Section 2.9. Consents in Lieu of Meeting . Any action required or permitted to be taken by the stockholders of the Corporation must be effected by a duly called annual or special meeting of such stockholders and may not be effected by written consent of the stockholders.

 

ARTICLE III

DIRECTORS

 

Section 3.1. Powers . The business and affairs of the Corporation shall be managed by or under the direction of the Board, which may exercise all such powers of the Corporation and do all such lawful acts and things as are not by statute or by the Certificate of Incorporation or by these By Laws required to be exercised or done by the stockholders. Directors need not be stockholders or residents of the State of Delaware.

 



 

Section 3.2. Advance Notice for Nomination of Directors .

 

(a)     Only persons who are nominated in accordance with the following procedures shall be eligible for election as directors of the Corporation, except as may be otherwise provided in the Investor Rights Agreement or provided by the terms of one or more series of Preferred Stock with respect to the rights of holders of one or more series of Preferred Stock to elect directors. Nominations of persons for election to the Board at any annual meeting of stockholders, or at any special meeting of stockholders called for the purpose of electing directors as set forth in the Corporation’s notice of such special meeting, may be made (i) by or at the direction of the Board or (ii) by any stockholder of the Corporation (x) who is a stockholder of record on the date of the giving of the notice provided for in this Section 3.2 and on the record date for the determination of stockholders entitled to vote at such meeting and (y) who complies with the notice procedures set forth in this Section 3.2 .

 

(b)     In addition to any other applicable requirements, for a nomination to be made by a stockholder, such stockholder must have given timely notice thereof in proper written form to the Secretary of the Corporation. To be timely, a stockholder’s notice to the Secretary must be received by the Secretary at the principal executive offices of the Corporation (i) in the case of an annual meeting, not later than the close of business on the 90th day nor earlier than the opening of business on the 120th day before the anniversary date of the immediately preceding annual meeting of stockholders; provided, however, that in the event that the annual meeting is called for a date that is not within 45 days before or after such anniversary date, notice by the stockholder to be timely must be so received not earlier than the opening of business on the 120th day before the meeting and not later than the later of (x) the close of business on the 90th day before the meeting or (y) the close of business on the 10th day following the day on which public announcement of the date of the annual meeting was first made by the Corporation; and (ii) in the case of a special meeting of stockholders called for the purpose of electing directors, not later than the close of business on the 10th day following the day on which public announcement of the date of the special meeting is first made by the Corporation. In no event shall the public announcement of an adjournment of an annual meeting or special meeting commence a new time period for the giving of a stockholder’s notice as described in this Section 3.2 .

* _Dataset content_
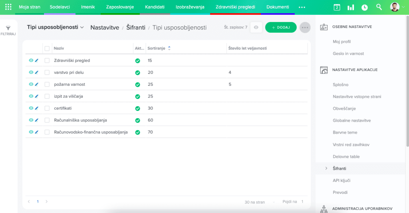The width and height of the screenshot is (409, 213).
Task: Open the bar chart reports icon
Action: tap(351, 7)
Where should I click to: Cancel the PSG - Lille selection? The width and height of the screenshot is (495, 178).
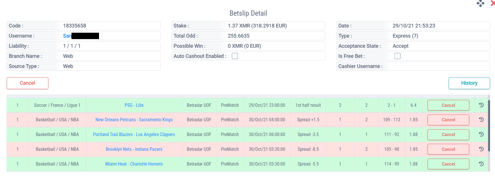point(448,105)
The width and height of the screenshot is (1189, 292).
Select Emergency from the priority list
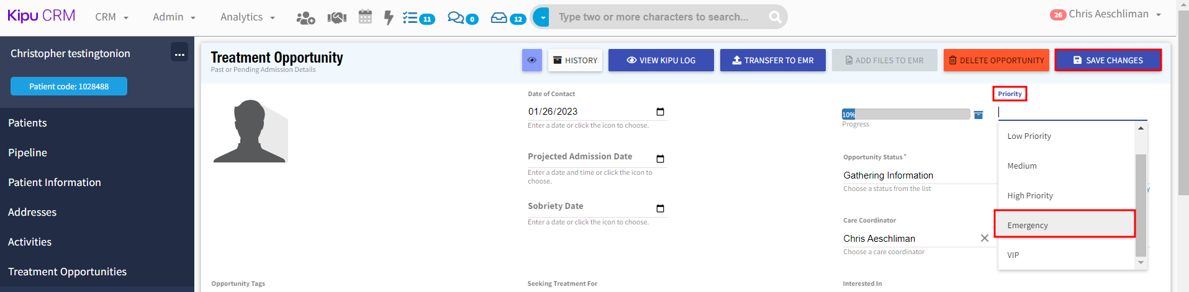1064,225
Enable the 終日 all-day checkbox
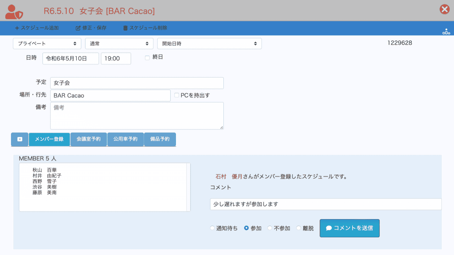This screenshot has width=454, height=255. coord(147,58)
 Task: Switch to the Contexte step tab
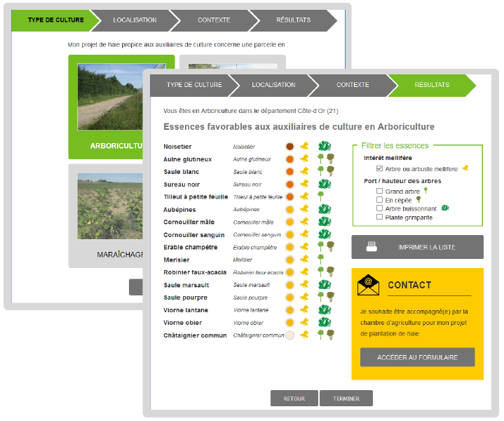[x=353, y=85]
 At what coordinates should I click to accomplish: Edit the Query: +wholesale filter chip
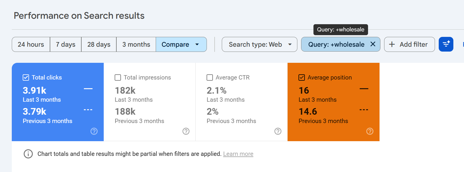coord(336,44)
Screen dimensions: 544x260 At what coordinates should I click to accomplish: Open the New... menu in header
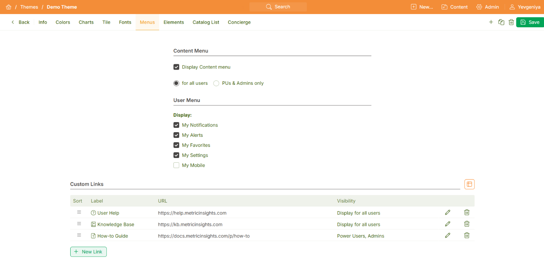click(x=422, y=7)
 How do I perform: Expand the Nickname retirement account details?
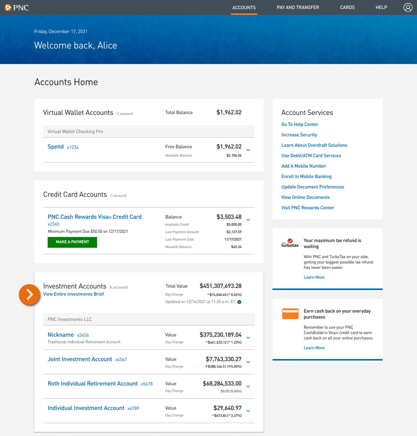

* _Written task_
Answer these questions from the bylaws excerpt:
(a) How must any action required or permitted to be taken by the stockholders be effected?
(b) Must directors be stockholders or residents of the State of Delaware?
(c) For a special meeting called to elect directors, by when must a stockholder's nomination notice be received by the Secretary?
The data that comes after the bylaws excerpt is separate material and unrelated to it.

* _Response for this exercise_
(a) By a duly called annual or special meeting of the stockholders, not by written consent of the stockholders.
(b) No. Directors need not be stockholders or residents of the State of Delaware.
(c) Not later than the close of business on the 10th day following the day on which public announcement of the date of the special meeting is first made by the Corporation.